───── 提供テキスト

スポーツ関係者の間で、フィットネストラッカーの人気が高まっている。これは歩数や移動距離、心拍数、エネルギー消費量、睡眠パターンなど、さまざまなフィットネス関連データを計測できるウェアラブル機器のことだ。現在はスマートウォッチと呼ばれる腕時計タイプの製品が主流だが、指輪型のような他タイプの製品も利用者を増やしつつある。

以前までトレーニングの効果や回復度合いなどは、指導者の経験やアスリートの体感によって判断されることが多かった。その部分に客観的な科学的データがより強く求められるようになってきたことが、フィットネストラッカー市場の成長を後押ししているのではないだろうか。

目次

フィットネストラッカーが出すデータに信頼性はあるか

科学的データに基づいてトレーニング計画を立てるのであれば、そのデータが正確であるということが大前提になる。なぜなら、間違ったデータからは間違った計画しか生まれないからだ。では果たして、フィットネストラッカーが出す数値は本当に正しいのだろうか。

筆者がその疑問を抱いたことには訳がある。あるフィットネストラッカーを装着し、30分間程度の軽いジョギングと、クロスフィットのかなり激しいワークアウトを同じく30分間行ったときの数値を比較したことがあるのだ。すると、ジョギングのエネルギー消費量が249 kcalと表示されたのに対し、クロスフィットのそれは約半分の121 kcalだった。

自分の体感からすると、ジョグは軽く汗をかいたくらいでほとんど疲れなかった。しかし、クロスフィットでは終了後に床に倒れ込むくらい疲労困憊になったし、なにより筋肉がパンパンに張った。どう考えてもクロスフィットの方が体力を消耗したはずなのに、消費したエネルギーはジョグの半分ということが、どうしても納得できなかったのだ。

フィットネストラッカーを比較調査した学術研究の結論

筆者と似た疑問を感じる人は少なくないようだ。2017年の段階で、すでに米国スタンフォード大学の研究者らが9つのフィットネストラッカー製品を対象にし、それぞれが表示する心拍数とエネルギー消費量(カロリー)を専門施設で計測された数値と比較検証した研究がある(*1)。

*1. Accuracy in Wrist-Worn, Sensor-Based Measurements of Heart Rate and Energy Expenditure in a Diverse Cohort.

──────────
───── 項目一覧

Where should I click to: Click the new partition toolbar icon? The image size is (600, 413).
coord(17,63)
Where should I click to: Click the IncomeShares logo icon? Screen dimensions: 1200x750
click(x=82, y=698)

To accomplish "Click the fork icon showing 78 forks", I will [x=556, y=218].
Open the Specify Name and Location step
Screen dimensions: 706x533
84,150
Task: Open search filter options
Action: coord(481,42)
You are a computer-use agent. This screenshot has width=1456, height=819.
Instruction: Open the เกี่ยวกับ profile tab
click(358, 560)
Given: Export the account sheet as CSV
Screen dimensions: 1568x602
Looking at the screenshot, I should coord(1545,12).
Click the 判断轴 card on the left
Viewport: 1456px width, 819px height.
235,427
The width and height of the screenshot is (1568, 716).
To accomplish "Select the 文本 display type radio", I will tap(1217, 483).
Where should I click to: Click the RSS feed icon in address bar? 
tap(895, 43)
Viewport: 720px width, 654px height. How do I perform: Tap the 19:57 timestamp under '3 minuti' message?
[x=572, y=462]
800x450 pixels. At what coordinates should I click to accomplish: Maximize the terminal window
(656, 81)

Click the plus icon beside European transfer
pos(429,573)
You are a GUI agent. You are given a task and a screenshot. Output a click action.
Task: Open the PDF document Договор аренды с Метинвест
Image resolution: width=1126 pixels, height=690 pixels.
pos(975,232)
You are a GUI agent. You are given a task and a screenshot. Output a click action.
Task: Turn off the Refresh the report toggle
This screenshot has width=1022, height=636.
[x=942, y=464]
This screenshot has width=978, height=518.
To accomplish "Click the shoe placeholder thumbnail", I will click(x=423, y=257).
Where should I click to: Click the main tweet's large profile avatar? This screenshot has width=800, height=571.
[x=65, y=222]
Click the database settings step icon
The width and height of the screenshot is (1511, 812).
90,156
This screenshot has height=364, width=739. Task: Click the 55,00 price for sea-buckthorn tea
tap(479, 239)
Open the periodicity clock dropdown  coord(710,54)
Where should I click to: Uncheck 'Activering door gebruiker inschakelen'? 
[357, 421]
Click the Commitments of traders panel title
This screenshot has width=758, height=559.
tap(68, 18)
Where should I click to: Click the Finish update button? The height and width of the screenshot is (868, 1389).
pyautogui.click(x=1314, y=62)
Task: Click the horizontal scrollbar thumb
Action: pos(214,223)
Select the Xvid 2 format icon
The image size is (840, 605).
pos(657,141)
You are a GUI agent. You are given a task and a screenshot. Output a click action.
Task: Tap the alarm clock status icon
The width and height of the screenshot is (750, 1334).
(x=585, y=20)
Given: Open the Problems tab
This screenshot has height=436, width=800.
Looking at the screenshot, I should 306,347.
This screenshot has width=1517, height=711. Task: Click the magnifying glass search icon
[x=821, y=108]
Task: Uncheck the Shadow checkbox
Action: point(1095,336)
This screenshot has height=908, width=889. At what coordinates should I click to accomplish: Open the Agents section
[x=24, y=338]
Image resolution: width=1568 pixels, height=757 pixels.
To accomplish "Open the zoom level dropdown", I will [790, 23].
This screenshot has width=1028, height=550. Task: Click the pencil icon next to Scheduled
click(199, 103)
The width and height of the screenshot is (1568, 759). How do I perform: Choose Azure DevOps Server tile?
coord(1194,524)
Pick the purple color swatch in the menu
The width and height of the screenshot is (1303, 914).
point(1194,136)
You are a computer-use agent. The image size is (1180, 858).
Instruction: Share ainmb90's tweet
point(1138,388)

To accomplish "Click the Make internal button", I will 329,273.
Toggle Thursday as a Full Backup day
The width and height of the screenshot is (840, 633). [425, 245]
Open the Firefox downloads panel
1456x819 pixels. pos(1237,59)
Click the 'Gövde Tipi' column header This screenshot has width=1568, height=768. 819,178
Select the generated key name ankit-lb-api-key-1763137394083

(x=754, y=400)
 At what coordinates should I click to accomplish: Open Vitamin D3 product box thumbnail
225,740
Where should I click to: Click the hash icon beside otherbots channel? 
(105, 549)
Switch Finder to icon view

──────────

課題一覧:
1. フィットネストラッカーの文章をもとに、次の問いに答えよ。
(a) 現在主流となっているのはどのタイプの製品か。
(b) 筆者が30分間程度の軽いジョギングをしたとき、エネルギー消費量は何kcalと表示されたか。
(c) スタンフォード大学の研究者らは、いくつのフィットネストラッカー製品を対象にしたか。
2. フィットネストラッカーの文章の「スポーツ関係者の間で、フィッ」で始まり「値は本当に正しいのだろうか。」に至るまでの部分を、一字も変えずに書き写せ。
項目はここでは使わない。

解答一覧:
1.
(a) スマートウォッチと呼ばれる腕時計タイプの製品
(b) 249 kcal
(c) 9つ

2.
スポーツ関係者の間で、フィットネストラッカーの人気が高まっている。これは歩数や移動距離、心拍数、エネルギー消費量、睡眠パターンなど、さまざまなフィットネス関連データを計測できるウェアラブル機器のことだ。現在はスマートウォッチと呼ばれる腕時計タイプの製品が主流だが、指輪型のような他タイプの製品も利用者を増やしつつある。

以前までトレーニングの効果や回復度合いなどは、指導者の経験やアスリートの体感によって判断されることが多かった。その部分に客観的な科学的データがより強く求められるようになってきたことが、フィットネストラッカー市場の成長を後押ししているのではないだろうか。

目次

フィットネストラッカーが出すデータに信頼性はあるか

科学的データに基づいてトレーニング計画を立てるのであれば、そのデータが正確であるということが大前提になる。なぜなら、間違ったデータからは間違った計画しか生まれないからだ。では果たして、フィットネストラッカーが出す数値は本当に正しいのだろうか。